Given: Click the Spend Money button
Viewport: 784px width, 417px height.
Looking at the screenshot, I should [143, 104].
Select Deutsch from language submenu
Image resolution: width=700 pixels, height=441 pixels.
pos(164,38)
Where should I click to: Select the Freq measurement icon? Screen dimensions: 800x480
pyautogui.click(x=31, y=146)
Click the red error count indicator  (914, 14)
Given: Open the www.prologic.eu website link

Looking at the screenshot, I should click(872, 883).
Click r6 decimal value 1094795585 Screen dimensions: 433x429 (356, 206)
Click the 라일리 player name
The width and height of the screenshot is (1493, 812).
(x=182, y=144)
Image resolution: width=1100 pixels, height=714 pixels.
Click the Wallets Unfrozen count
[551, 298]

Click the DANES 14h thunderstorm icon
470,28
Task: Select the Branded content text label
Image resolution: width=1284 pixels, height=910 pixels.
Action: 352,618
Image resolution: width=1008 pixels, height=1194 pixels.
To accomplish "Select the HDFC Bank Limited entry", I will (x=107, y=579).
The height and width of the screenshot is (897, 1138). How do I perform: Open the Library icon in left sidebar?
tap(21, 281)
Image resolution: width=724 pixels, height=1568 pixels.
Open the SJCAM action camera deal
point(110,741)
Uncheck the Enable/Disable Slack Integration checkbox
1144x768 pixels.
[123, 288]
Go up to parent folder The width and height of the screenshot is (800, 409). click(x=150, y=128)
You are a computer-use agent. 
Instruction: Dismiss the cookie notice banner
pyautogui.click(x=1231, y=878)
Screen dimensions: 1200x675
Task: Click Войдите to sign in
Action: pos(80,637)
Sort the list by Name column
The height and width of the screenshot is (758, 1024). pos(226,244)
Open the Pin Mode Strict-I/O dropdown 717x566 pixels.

PROBLEM TO SOLVE:
All entries are to be retyped with no difference from the original.

TASK OUTPUT:
Given: Click the Spend Money button
Viewport: 784px width, 417px height.
Looking at the screenshot, I should [143, 104].
Select Deutsch from language submenu
Image resolution: width=700 pixels, height=441 pixels.
pos(164,38)
Where should I click to: Select the Freq measurement icon? Screen dimensions: 800x480
pyautogui.click(x=31, y=146)
Click the red error count indicator  (914, 14)
Given: Open the www.prologic.eu website link

Looking at the screenshot, I should click(872, 883).
Click r6 decimal value 1094795585 Screen dimensions: 433x429 (356, 206)
Click the 라일리 player name
The width and height of the screenshot is (1493, 812).
(x=182, y=144)
Image resolution: width=1100 pixels, height=714 pixels.
Click the Wallets Unfrozen count
[551, 298]

Click the DANES 14h thunderstorm icon
470,28
Task: Select the Branded content text label
Image resolution: width=1284 pixels, height=910 pixels.
Action: 352,618
Image resolution: width=1008 pixels, height=1194 pixels.
To accomplish "Select the HDFC Bank Limited entry", I will (x=107, y=579).
The height and width of the screenshot is (897, 1138). How do I perform: Open the Library icon in left sidebar?
tap(21, 281)
Image resolution: width=724 pixels, height=1568 pixels.
Open the SJCAM action camera deal
point(110,741)
Uncheck the Enable/Disable Slack Integration checkbox
1144x768 pixels.
[123, 288]
Go up to parent folder The width and height of the screenshot is (800, 409). click(x=150, y=128)
You are a computer-use agent. 
Instruction: Dismiss the cookie notice banner
pyautogui.click(x=1231, y=878)
Screen dimensions: 1200x675
Task: Click Войдите to sign in
Action: pos(80,637)
Sort the list by Name column
The height and width of the screenshot is (758, 1024). pos(226,244)
Open the Pin Mode Strict-I/O dropdown 717x566 pixels.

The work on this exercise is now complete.